Aku masuk kembali ke dalam bersama ibu dan menemukan ketiga temanku sedang asyik berbincang-bincang.

"HEH! Kok pada enggak ngerjain sih?!" keluhku kesal. Ketiga temanku kaget melihatku yang tiba-tiba muncul. Ibu hanya tetawa kecil.

"Oh iya kenalin ini ibuku," kataku menoleh pada ibu. Ketiga temanku bengong. Apalagi Alex dan Vera yang sudah tahu semua ceritanya tentang keluargaku.

"Bu, yang perempuan ini namanya Vera. Yang pakai baju merah itu Alvin. Dan itu tuh yang paling jelek mukanya Alex," kataku sambil memasang tampang jahil pada Alex.

"Gue jelek? Lu lahir jaman kapan sih, Ra? Di dunia ini yang bilang gue jelek cuma lu aja," balas Alex.

"Kalau yang Alex itu, ibu sudah tahu. Dia sering ke sini dan kadang minta diskon," canda ibu. Alex menahan malu.

"Yaelah, Bro! Miskin banget sih lu," kata Alvin menyenggol lengan Alex. Alex langsung menjitak kepala Alvin dan diikuti tawaku, Vera, Alvin, dan ibu.

"Yasudah kalian kerjakan tugas dulu. Ibu harus megecek keadaan dapur," kata ibu. Aku mengangguk. Kemudian aku duduk di sebelah Vera dan Alex.

"Eh, kok bisa sih?" tanya Vera.

"Apanya?" tanyaku bingung.

"Keren banget. Pemilik kafe terkenal ini ibumu," lanjut Alvin. Kemudian wajahnya berubah heran.
"Lah, lu kok enggak tahu kafe ini milik ibumu?" tanyanya. Aku hanya tersenyum. Alvin memang belum tahu apa yang terjadi dengan keluargaku. Aku langsung mengajak mereka mengerjakan tugasnya sebelum mereka bertanya macam-macam lagi.

*****

Kami berempat semakin disibukkan dengan tugas-tugas dan KIR yang susahnya minta ampun. Jarang bagi kami untuk bisa berkumpul berempat lagi karena banyak tugas lain yang harus dikerjakan. Apalagi aku yang harus bolak-balik menyerahkan tinjauan pustaka KIR kelompokku pada Pak Faiz untuk direvisi. Masalahku dengan ayah, juga belum ada penyelesaiannya. Beberapa hari yang lalu saat ayah pulang, beliau meninggalkanku sebungkus coklat besar dan gantungan kunci dari Singapura.
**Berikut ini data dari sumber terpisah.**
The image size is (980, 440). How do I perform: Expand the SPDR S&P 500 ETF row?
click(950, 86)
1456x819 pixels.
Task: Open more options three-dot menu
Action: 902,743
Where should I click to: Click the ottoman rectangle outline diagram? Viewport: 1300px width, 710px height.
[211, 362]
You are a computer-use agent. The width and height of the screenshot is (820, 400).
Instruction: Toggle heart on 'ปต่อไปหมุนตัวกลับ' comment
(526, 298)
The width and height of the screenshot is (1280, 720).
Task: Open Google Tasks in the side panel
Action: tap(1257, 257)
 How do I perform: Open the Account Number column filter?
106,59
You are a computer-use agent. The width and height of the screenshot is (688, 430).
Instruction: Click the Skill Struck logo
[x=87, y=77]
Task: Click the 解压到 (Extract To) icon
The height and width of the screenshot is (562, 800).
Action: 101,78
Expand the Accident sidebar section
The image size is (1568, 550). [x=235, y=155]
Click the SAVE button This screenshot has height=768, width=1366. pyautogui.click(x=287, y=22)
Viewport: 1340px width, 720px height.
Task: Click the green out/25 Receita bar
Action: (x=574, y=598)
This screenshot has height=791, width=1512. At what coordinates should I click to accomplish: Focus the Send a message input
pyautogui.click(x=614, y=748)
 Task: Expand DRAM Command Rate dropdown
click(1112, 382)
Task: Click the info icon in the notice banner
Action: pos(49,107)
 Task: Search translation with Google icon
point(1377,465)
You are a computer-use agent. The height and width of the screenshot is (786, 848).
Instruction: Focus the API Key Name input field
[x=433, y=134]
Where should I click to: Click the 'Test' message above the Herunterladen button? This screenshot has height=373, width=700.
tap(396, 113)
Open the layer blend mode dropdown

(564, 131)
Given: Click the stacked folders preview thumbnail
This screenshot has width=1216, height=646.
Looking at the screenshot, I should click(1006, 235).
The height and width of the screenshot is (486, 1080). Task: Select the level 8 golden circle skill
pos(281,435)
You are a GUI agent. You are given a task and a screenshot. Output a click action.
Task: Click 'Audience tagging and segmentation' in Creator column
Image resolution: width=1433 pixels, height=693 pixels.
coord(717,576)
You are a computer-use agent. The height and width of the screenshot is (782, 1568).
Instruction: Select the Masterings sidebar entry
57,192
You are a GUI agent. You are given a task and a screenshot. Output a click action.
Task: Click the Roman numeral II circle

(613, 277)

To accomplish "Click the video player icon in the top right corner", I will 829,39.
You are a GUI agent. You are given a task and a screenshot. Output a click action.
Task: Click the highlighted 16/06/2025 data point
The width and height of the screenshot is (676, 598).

Sepertinya memang ayah tidak mau bertemu denganku sekarang. Sedangkan dengan ibu, aku sering mengunjungi kafenya. Sendirian atau bareng dengan Alex. Alex ternyata sangat akrab dengan ibu dan ibu sepertinya juga sangat senang dengan Alex. Bahkan ibu enggak jarang menggodaku dengan Alex. Kalau ibu tahu, bagaimana aku dan Alex bertemu, mungkin beliau tidak bisa berhenti tawa.

Aku baru saja selesai mengerjakan tugasku untuk hari Senin di hari Sabtu ini. Besok bisa istirahat sepuasnya. Kalau orang lain malam mingguan sama pacar, kalau aku malam mingguan sama tugas-tugas. Memang jomblo bahagia.

Tiba-tiba ponselu berbunyi. Aku mengerutkan kening saat melihat nama Alex terpampang di layar ponselku. Aku mengangkatnya.

"Halo," sapaku. Terdengar suara nafas tidak teratur dari sana.

"Kiara tolong gue," mohon suara dari arah sana.